Tuttavia è la particella “ri-“ a destare ben più di un dubbio, se non ben più di un timore. Si accontentassero di “educare” ben poco sarebbe, anzi, finalmente ben venga l’educazione in ogni sua forma, almeno fintanto ci sia dato scegliere da chi riceverla.

 

Annotiamo, per completezza, che anche uno ”statista” del novecento scrisse: “La propaganda efficace deve limitarsi a poche parole d’ordine martellate ininterrottamente finché entrino nelle teste e vi si fissino saldamente”; non pago, aggiungeva: “Le masse non sanno cosa farsene della libertà e, dovendone portare il peso, si sentono come abbandonate. Esse ammirano solo la forza”. Vi basti ricordare che scrisse “Mein Kampf”.

Insomma, niente di nuovo, quando sentiamo parlare, oggi più che mai, della necessità di proporre un cambiamento di mentalità generalizzato, come lo schema del teorema cui sopra sembrerebbe suggerire. Semmai, potremmo dire che si trascura il suo primo punto, quello che parte dalla constatazione dell’incapacità di governare la situazione reale del Paese. La ri-educazione di massa non si basa oggi soltanto sulla propaganda ma è, comunque, sempre lo stesso l’obiettivo da perseguire.

Oggi abbiamo ben altri strumenti, più subdoli e pervasivi.

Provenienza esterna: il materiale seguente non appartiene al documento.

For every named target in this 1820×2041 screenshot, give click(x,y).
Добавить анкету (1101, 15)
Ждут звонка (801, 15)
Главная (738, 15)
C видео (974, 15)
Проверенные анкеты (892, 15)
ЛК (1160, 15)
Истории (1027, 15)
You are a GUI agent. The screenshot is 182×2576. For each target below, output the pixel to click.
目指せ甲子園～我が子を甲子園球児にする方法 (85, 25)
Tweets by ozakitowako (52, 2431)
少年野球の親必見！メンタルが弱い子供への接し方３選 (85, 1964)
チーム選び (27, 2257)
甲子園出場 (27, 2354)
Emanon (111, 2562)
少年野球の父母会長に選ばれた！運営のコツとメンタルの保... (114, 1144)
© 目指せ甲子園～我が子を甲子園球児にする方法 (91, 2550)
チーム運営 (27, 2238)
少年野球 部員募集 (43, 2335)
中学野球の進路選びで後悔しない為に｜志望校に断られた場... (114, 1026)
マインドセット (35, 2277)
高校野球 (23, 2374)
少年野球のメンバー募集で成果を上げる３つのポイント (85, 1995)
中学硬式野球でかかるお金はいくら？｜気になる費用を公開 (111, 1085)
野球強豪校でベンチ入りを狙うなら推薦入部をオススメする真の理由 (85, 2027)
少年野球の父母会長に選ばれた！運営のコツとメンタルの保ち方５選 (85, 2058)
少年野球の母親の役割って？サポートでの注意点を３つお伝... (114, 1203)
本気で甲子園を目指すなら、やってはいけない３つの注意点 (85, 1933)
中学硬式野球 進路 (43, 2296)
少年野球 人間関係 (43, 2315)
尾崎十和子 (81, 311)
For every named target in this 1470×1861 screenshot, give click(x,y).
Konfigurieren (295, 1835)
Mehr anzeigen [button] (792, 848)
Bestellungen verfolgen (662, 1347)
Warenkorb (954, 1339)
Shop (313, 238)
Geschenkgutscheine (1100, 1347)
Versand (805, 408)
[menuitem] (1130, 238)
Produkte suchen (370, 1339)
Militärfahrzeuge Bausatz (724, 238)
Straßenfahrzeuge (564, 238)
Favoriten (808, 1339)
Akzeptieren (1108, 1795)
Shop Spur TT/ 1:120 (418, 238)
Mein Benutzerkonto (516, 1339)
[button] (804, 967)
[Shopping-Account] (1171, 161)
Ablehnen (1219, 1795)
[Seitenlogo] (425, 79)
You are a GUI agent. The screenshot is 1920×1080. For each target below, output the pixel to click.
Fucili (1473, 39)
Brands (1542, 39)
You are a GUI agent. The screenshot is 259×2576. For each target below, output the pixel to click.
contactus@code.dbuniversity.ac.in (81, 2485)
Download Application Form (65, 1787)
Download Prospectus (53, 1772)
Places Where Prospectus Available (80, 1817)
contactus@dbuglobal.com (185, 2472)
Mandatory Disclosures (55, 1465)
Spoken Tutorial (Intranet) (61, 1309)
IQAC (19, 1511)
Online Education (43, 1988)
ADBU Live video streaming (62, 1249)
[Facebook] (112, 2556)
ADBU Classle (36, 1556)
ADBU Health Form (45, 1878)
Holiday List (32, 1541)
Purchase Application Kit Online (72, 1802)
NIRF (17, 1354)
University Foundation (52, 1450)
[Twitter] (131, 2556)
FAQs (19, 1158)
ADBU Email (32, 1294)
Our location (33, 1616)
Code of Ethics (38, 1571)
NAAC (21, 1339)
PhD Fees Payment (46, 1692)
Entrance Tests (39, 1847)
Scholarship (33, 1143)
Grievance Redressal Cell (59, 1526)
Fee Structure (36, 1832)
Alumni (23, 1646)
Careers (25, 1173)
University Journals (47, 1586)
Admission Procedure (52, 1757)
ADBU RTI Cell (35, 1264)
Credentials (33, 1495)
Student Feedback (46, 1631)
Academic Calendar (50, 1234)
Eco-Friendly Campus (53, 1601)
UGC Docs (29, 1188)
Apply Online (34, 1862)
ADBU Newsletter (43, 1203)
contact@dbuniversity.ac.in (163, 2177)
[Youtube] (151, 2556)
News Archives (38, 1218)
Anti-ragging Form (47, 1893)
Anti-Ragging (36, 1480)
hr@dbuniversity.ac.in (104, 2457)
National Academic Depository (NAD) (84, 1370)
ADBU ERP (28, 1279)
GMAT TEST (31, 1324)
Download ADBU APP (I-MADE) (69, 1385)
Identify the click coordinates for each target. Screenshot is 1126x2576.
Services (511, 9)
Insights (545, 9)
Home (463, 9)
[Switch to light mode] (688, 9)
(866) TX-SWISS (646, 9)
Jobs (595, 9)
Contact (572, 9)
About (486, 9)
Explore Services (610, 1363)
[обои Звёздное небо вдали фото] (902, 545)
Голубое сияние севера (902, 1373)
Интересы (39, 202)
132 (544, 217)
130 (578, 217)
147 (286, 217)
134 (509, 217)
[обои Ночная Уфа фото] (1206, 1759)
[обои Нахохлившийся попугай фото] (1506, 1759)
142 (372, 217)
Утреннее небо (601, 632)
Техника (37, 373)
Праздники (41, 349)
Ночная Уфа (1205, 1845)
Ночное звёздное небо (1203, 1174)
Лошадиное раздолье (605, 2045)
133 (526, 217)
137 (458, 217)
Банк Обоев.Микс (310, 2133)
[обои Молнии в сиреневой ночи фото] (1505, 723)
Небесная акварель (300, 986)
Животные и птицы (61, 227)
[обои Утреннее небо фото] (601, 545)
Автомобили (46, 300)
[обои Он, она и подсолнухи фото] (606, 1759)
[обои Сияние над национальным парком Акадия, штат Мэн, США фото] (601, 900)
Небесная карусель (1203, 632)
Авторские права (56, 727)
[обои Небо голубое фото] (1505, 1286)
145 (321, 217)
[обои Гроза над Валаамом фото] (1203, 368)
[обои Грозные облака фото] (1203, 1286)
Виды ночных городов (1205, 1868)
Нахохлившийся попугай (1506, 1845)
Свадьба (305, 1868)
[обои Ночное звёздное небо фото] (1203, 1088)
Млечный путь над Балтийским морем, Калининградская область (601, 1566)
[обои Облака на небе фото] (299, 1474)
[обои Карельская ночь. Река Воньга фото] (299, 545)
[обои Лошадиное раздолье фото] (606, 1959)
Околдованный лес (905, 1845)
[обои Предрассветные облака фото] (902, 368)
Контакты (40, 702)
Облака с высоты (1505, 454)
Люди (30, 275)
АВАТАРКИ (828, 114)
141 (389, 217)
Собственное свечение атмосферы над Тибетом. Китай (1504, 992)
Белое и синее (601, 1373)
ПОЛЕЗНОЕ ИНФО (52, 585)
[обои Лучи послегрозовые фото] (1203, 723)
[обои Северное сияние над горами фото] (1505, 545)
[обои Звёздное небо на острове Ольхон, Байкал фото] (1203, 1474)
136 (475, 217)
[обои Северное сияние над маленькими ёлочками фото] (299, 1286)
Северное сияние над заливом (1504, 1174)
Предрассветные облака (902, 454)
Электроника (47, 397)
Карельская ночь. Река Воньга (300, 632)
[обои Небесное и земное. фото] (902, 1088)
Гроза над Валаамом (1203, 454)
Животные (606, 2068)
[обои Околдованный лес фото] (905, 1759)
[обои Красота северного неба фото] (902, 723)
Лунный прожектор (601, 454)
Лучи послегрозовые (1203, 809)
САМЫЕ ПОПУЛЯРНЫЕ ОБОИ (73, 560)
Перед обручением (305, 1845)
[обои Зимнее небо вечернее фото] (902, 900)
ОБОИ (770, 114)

L’input al dibattito mediatico non parte mai dal basso, bensì dallo stesso potere costituito, che vuole far credere che questa o quella necessità dei cittadini parta da loro stessi, mentre in realtà è stata abilmente pilotata. Riforma vecchia e patetica ma ancora efficace, come lo fu il “Gott mit uns”, un secolo fa.

Pur considerando che “il popolo” non infrequentemente non ha veramente conoscenza, semplicemente perché non conosce a fondo certe tematiche, dobbiamo pure riconoscere che la persona qualunque, considerata singolarmente, ha ben altre priorità (bollette da pagare, cartelle esattoriali, lavoro che non sempre c’è…) ed è soltanto marginalmente interessata al dibattito politico, mantenendo tuttavia una propensione a condividere qualsiasi movimento si proponga di cambiare uno status quo che non soddisfa affatto. Proprio in quella zona sfumata di italiani molto pragmatici ma fatalisti, sempre in cerca di un nuovo capo carismatico che ci porti fuori da questa situazione di … emergenza, trova il terreno di coltura ideale il germe della propaganda.

Poi ci si chiede ancora perché I riflessi condizionati dei cani di Ivan Pavlov teorizzati negli ultimi anni dell’Ottocento esitano ancora ma allora non c’erano i social e non c’era il pensiero unico delle televisioni e dei giornali.